Catherine's Gate (Poarta Ecaterinei, Katharinentor, Katalin-kapu) in Brașov, Romania, was built by the Tailors' Guild, in 1559 for defensive purposes to replace an old gate destroyed by a flood in 1526. It is named after St. Catherine's Monastery that was situated here in former times. It is the only original city gate to have survived from medieval times. In fact the central tower is only a part of the original gate; documents talk about the existence of a wooden structure which was demolished in 1827. The original structure can be seen at the Weaver's Bastion where the large model of Brașov in 1600 is displayed.

Old documents mention it under the name of Porta Valacce, the Vallah's Gate because it was the only entrance for the Romanians living in Șcheii Brașovului. They were not allowed to use the other four entrances.
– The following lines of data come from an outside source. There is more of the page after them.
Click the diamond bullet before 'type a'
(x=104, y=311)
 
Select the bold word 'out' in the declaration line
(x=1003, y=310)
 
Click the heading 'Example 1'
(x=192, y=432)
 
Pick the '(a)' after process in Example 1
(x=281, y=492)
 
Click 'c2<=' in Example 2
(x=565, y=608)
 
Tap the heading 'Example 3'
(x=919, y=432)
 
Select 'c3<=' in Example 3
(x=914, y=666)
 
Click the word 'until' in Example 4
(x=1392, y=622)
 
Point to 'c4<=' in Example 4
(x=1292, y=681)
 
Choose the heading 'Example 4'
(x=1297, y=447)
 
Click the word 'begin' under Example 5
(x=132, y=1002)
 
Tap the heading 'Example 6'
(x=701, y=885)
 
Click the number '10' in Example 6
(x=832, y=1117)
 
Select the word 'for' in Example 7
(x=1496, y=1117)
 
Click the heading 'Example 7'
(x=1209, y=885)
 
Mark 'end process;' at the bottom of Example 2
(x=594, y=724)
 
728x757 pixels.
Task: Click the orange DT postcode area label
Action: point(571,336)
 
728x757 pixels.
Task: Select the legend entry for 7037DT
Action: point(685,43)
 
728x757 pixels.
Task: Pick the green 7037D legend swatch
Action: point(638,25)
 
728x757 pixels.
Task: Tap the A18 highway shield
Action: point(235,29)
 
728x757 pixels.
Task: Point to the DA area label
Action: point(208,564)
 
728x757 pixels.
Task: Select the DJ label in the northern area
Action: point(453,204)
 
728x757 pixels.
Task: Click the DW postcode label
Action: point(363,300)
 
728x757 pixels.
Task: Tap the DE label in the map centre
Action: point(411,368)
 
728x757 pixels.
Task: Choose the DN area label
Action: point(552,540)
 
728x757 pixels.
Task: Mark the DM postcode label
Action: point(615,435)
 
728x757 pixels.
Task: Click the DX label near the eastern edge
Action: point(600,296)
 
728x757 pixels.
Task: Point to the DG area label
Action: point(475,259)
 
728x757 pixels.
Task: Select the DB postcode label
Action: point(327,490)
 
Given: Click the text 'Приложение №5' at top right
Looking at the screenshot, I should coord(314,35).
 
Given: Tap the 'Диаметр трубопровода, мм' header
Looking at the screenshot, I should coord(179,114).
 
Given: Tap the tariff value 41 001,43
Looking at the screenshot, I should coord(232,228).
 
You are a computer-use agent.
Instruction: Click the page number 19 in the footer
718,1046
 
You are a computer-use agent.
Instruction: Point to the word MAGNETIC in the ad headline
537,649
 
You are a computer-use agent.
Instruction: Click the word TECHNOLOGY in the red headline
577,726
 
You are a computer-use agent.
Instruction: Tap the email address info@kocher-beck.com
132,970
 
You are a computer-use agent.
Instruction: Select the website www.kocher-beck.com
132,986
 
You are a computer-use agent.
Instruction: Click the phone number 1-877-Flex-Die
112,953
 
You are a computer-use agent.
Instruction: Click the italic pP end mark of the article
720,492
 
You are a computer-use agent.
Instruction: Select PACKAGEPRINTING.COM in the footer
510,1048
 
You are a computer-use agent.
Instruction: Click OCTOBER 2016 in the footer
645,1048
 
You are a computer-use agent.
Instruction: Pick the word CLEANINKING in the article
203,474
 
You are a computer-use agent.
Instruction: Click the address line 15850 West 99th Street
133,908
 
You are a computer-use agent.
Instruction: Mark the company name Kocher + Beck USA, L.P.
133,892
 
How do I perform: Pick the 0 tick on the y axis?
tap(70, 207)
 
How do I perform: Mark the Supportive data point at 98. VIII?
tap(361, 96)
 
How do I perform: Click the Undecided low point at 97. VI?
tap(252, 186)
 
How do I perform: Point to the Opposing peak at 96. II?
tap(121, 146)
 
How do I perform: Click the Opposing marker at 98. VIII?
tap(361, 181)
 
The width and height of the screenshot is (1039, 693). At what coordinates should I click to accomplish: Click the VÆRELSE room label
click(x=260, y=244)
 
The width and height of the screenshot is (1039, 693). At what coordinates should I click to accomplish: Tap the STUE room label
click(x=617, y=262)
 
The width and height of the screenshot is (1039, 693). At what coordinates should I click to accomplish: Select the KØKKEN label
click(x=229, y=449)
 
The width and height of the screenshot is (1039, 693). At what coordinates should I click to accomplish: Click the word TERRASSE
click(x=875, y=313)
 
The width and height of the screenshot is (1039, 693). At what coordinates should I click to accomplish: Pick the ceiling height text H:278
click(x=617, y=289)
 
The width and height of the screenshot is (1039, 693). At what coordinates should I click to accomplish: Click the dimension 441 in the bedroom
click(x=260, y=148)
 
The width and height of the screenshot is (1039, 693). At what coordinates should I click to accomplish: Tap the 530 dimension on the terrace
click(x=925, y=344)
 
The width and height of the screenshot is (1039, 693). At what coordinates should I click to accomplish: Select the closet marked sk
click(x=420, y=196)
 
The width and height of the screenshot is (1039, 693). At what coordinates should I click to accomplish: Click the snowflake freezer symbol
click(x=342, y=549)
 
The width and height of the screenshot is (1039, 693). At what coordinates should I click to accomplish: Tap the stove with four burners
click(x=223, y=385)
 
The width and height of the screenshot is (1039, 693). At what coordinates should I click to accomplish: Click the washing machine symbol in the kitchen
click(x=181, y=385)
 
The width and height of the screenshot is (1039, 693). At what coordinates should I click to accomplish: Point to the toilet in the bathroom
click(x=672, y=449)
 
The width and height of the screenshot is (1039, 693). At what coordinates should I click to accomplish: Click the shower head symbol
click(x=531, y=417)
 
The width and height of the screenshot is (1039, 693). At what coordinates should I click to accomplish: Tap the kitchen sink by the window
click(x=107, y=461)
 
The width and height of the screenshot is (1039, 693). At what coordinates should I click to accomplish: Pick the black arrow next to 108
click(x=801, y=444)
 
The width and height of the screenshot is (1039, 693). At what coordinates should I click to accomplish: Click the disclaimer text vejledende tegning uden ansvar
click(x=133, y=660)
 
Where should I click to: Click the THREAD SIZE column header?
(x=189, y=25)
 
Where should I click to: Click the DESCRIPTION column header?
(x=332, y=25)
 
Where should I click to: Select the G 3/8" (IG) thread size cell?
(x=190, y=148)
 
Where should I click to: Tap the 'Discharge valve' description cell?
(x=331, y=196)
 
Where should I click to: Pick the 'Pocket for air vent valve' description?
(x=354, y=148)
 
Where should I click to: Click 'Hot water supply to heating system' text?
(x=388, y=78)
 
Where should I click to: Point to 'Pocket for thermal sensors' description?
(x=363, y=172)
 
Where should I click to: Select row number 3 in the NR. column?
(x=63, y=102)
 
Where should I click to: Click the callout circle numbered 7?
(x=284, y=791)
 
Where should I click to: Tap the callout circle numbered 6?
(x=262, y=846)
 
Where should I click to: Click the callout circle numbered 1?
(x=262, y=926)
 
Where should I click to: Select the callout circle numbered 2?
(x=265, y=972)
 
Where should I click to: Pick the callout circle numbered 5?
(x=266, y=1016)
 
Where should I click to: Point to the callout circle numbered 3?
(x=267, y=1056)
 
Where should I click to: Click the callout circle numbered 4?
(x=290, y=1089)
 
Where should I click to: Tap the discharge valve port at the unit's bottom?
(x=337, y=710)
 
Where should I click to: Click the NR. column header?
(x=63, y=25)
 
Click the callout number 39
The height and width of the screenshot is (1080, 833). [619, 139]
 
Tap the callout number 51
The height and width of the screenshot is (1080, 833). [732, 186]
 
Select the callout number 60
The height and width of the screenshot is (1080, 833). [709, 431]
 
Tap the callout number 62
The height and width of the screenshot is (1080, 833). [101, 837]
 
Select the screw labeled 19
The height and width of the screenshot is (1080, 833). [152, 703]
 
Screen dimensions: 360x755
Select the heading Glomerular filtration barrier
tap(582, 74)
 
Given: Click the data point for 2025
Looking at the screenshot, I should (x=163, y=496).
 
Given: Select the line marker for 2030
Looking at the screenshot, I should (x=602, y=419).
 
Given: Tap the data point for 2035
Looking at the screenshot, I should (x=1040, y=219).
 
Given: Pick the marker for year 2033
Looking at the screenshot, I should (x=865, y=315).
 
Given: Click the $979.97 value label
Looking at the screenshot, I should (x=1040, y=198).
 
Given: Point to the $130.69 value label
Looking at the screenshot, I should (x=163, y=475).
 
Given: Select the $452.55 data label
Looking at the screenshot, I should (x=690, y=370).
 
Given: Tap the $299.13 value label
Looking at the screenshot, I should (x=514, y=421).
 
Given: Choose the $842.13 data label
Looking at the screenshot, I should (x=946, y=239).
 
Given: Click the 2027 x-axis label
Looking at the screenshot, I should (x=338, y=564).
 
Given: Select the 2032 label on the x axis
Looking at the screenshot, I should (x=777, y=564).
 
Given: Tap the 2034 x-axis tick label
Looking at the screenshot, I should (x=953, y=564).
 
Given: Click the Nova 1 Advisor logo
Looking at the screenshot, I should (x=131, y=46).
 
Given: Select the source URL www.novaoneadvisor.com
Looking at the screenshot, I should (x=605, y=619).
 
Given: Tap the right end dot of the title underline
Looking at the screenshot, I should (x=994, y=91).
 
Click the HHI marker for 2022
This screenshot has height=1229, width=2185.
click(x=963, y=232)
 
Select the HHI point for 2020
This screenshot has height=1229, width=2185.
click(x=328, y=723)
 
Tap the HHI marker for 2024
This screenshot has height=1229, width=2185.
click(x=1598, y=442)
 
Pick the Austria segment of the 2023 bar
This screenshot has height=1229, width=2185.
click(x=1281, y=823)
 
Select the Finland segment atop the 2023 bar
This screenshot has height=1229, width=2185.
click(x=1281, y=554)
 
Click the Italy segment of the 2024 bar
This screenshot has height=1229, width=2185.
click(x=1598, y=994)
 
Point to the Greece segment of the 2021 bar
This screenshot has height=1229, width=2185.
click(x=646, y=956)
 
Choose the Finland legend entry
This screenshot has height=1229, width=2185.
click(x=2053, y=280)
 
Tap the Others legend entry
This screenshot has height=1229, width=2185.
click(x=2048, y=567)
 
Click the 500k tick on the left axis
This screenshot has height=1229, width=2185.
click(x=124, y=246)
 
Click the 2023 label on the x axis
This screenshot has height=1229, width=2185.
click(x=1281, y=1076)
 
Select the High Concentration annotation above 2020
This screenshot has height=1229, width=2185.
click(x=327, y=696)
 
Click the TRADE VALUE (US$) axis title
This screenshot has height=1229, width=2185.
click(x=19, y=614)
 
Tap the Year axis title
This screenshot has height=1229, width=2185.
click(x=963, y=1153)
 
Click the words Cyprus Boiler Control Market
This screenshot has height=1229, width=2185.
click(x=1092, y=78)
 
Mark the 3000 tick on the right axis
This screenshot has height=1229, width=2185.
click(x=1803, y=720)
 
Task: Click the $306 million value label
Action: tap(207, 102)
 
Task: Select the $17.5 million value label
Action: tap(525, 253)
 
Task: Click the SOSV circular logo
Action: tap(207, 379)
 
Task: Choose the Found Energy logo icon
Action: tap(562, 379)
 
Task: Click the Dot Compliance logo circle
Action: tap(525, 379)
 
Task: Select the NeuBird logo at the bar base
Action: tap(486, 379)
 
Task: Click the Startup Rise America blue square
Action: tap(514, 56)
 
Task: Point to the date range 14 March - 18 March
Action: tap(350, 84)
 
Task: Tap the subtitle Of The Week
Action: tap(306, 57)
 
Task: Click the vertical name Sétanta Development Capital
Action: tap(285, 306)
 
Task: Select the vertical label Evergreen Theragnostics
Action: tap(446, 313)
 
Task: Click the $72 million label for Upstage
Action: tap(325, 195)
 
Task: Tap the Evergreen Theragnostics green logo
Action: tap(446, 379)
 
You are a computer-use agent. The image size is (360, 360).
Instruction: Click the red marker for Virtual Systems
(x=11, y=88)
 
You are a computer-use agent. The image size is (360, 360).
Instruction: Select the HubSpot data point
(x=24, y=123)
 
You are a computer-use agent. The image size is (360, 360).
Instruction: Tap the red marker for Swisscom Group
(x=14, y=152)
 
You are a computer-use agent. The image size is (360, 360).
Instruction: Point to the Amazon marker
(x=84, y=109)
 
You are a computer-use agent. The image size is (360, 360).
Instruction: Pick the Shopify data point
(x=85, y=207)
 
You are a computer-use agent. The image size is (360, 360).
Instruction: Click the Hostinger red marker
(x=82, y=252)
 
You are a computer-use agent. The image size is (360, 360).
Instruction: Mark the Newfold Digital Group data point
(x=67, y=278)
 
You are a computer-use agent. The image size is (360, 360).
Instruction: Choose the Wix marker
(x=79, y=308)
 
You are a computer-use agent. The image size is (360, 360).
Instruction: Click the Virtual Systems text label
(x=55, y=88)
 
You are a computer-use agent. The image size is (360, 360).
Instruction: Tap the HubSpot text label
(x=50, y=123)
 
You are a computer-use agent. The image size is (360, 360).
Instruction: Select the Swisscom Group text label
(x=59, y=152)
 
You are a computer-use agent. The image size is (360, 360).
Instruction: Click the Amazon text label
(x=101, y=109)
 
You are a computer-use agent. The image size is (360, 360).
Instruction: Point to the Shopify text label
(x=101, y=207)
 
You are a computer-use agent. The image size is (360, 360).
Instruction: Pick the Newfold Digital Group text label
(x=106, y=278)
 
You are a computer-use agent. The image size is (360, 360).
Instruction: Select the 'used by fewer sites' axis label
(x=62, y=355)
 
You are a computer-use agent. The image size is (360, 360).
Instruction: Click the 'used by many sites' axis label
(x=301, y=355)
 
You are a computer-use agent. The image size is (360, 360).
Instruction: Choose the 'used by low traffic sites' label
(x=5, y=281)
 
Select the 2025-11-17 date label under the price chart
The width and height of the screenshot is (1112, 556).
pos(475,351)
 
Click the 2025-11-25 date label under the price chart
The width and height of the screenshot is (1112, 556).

During the Saxon rule of the 13th to 17th century Romanians were forbidden from owning property inside the fortress walls and such they settled outside the wall in the neighborhood named Șcheii Brașovului. Romanians could only enter the town at certain times and had to pay a toll at the gate for the privilege of selling their produce inside the citadel.

The four small corner turrets (also seen in other Transylvanian towns) symbolize the fact that the town had judicial autonomy, and the "right of sword" (ius gladii), which was the right to decide on capital punishment. Above the entrance the tower bears the city's coat of arms, a crown on an oak tree trunk and roots.

At the present time Catherine's Gate houses a museum.